REPUBLIKA.CO.ID, CIREBON -- Para petani di sejumlah daerah di Kabupaten Cirebon dan Kabupaten Indramayu sudah mulai memasuki musim panen gadu (kemarau) 2021. Meski terbilang panen perdana, namun harga gabah di tingkat petani tidak sesuai harapan mereka.
Ketua Himpunan Kerukunan Tani Indonesia (HKTI) Kabupaten Cirebon, Tasrip Abu Bakar, menyebutkan, panen gadu di Kabupaten Cirebon saat ini sudah terlihat di wilayah Kecamatan Susukan, Arjawinangun, Ciwaringin, Klangenan, Babakan, Losari dan Pabedilan.

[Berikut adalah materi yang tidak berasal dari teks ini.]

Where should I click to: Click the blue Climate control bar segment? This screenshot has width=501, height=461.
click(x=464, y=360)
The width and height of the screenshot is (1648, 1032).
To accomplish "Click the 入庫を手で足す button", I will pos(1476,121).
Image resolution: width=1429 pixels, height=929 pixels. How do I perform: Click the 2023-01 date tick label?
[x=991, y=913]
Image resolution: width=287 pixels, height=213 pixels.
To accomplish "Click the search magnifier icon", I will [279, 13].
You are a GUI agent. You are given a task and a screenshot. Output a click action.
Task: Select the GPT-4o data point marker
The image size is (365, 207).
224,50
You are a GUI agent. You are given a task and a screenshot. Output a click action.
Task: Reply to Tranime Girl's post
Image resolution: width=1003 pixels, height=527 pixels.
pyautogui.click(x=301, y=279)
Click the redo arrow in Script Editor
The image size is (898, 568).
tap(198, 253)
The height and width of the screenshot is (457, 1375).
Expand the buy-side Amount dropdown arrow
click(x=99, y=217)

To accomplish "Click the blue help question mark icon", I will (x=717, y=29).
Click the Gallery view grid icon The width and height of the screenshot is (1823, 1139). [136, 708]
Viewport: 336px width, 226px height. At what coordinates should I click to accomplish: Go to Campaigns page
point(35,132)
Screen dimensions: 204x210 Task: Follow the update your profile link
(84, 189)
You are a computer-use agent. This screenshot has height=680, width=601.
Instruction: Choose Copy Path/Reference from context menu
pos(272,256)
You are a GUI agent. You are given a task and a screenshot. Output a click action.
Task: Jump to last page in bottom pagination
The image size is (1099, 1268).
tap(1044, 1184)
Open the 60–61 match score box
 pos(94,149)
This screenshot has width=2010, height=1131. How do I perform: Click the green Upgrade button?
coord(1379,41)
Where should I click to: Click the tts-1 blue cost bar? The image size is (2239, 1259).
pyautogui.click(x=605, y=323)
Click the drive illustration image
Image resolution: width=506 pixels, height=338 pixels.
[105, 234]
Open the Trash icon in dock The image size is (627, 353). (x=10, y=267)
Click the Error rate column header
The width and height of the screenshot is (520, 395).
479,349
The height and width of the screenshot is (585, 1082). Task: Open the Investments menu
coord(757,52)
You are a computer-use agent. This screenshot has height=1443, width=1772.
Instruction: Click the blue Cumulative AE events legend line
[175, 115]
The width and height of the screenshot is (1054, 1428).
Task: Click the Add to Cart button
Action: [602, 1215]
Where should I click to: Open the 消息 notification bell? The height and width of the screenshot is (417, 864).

Tasrip menjelaskan, total luas lahan tanaman padi pada musim gadu di Kabupaten Cirebon mencapai sekitar 42 ribu hektare. Dari jumlah tersebut, lahan yang sudah panen di kisaran 5 - 10 ribu hektare.
"Saat ini masih awal panen. Puncak panen pada September," ujar Tasrip kepada Republika, Jumat (6/8).
Tasrip mengatakan, dari lahan yang sudah panen, produktivitas padi yang dihasilkan petani cukup tinggi. Yakni, antara 6 – 7 ton per hektare.
Tasrip menilai, tingginya produktivitas padi pada panen kali ini disebabkan pengaruh cuaca yang mendukung dan tidak terjadi banjir. Selain itu, tanaman padi juga cukup aman dari serangan hama, termasuk tikus.
Meski dari sisi produktivitas tinggi, namun Tasrip mengungkapkan, harga gabah kering panen (GKP) di tingkat petani tidak sesuai seperti yang diharapkan. Saat ini, harga GKP rata-rata hanya Rp 3.800 – Rp 4.000 per kg.
Padahal biasanya, harga GKP di masa panen gadu bisa mencapai Rp 4.500 per kg. Sedangkan harga gabah kering giling (GKG), biasanya mencapai Rp 5.000 – Rp 5.500 per kg.
Tasrip mengaku, tidak mengetahui pasti penyebab harga gabah yang kini tidak sesuai harapan petani. Dia menilai, hal itu kemungkinan bisa disebabkan kurangnya penyerapan dari pasar akibat tutupnya rumah makan dan usaha kuliner lainnya selama penerapan pemberlakuan pembatasan kegiatan masyarakat (PPKM).
Selain itu, adanya program bantuan sosial (bansos) beras juga kemungkinan bisa menyebabkan kondisi tersebut. Ditambah lagi, sejumlah daerah lumbung padi lainnya terutama Jawa Tengah, juga sudah mulai panen.
Tasrip menambahkan, kebiasaan petani dan ditambah dengan harga saat ini yang tidak sesuai dengan harapan, maka gabah hasil panen itu akan disimpan. Apalagi, saat ini kondisi cuaca panas sehingga petani dapat menjemur gabah dan menyimpannya.
"Semoga harga gabah nanti bisa lebih tinggi lagi," tukas Tasrip.
Sementara itu, kondisi serupa juga terjadi di Kabupaten Indramayu. Saat ini, daerah lumbung pangan nasional itupun sudah mulai panen di sejumlah wilayahnya.
Wakil Ketua KTNA Kabupaten Indramayu, Sutatang, menjelaskan, luas areal yang sudah panen ada sekitar 20 ribu hektare. Adapun daerah yang sudah mulai panen itu di antaranya Kecamatan Terisi, Kroya, Gantar, Haurgeulis dan Sindang.
"Produktivitas di lahan-lahan yang sudah panen cukup tinggi," kata Sutatang.
Sutatang menyebutkan, produktivitas panen saat ini rata-rata 7,4 ton per hektare untuk GKP. Tingginya produktivitas itu dikarenakan minimnya serangan hama dan ketersediaan air yang memadai.
Namun, untuk harga gabah, Sutatang menyatakan, tidak seperti yang diharapkan petani. Untuk GKP, bervariasi antara Rp 3.800 - Rp 4.200 per kg.
"Harga ideal yang diharapkan petani untuk GKP sebesar Rp 4.500 per kg," ucap Sutatang.
Diperkirakan, banyaknya bantuan dalam bentuk beras kepada masyarakat menjadi salah satu penyebabnya. Ditambah lagi, daerah lain juga banyak yang sudah panen sehingga stok gabah cukup berlimpah.
Sutatang menyebutkan, di musim panen gadu, petani sudah biasa menyimpan 80 persen hasil panennya. Hanya sekitar 20 persennya yang dijual untuk memenuhi kebutuhan sehari-hari.